* MATERIAL PROVIDED:

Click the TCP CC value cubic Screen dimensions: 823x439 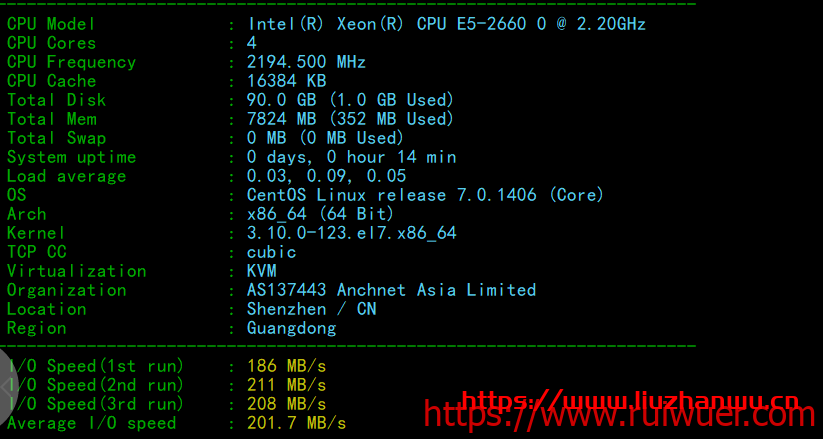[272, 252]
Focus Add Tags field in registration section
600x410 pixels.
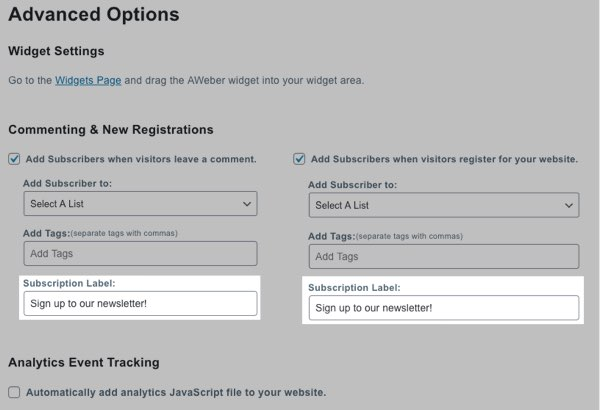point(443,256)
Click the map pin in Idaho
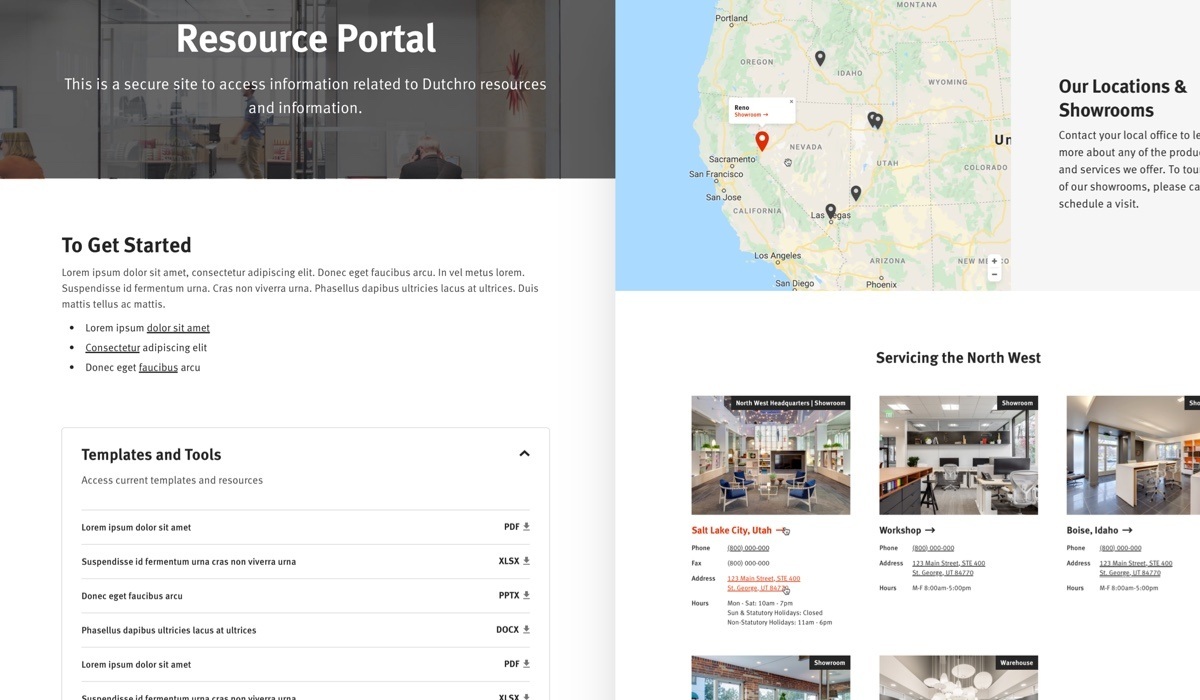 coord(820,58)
* * *
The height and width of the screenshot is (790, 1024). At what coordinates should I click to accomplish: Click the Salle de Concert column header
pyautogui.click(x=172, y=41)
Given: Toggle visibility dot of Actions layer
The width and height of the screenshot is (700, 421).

* THE PROBLEM:
With the first line being the one containing "The height and" and the last line the one containing "The width and", transcribe exactly the lines above that fall in that range.

* RESPONSE BOX:
The height and width of the screenshot is (790, 1024). At what coordinates should I click to accomplish: Click the Salle de Concert column header
pyautogui.click(x=172, y=41)
Given: Toggle visibility dot of Actions layer
The width and height of the screenshot is (700, 421).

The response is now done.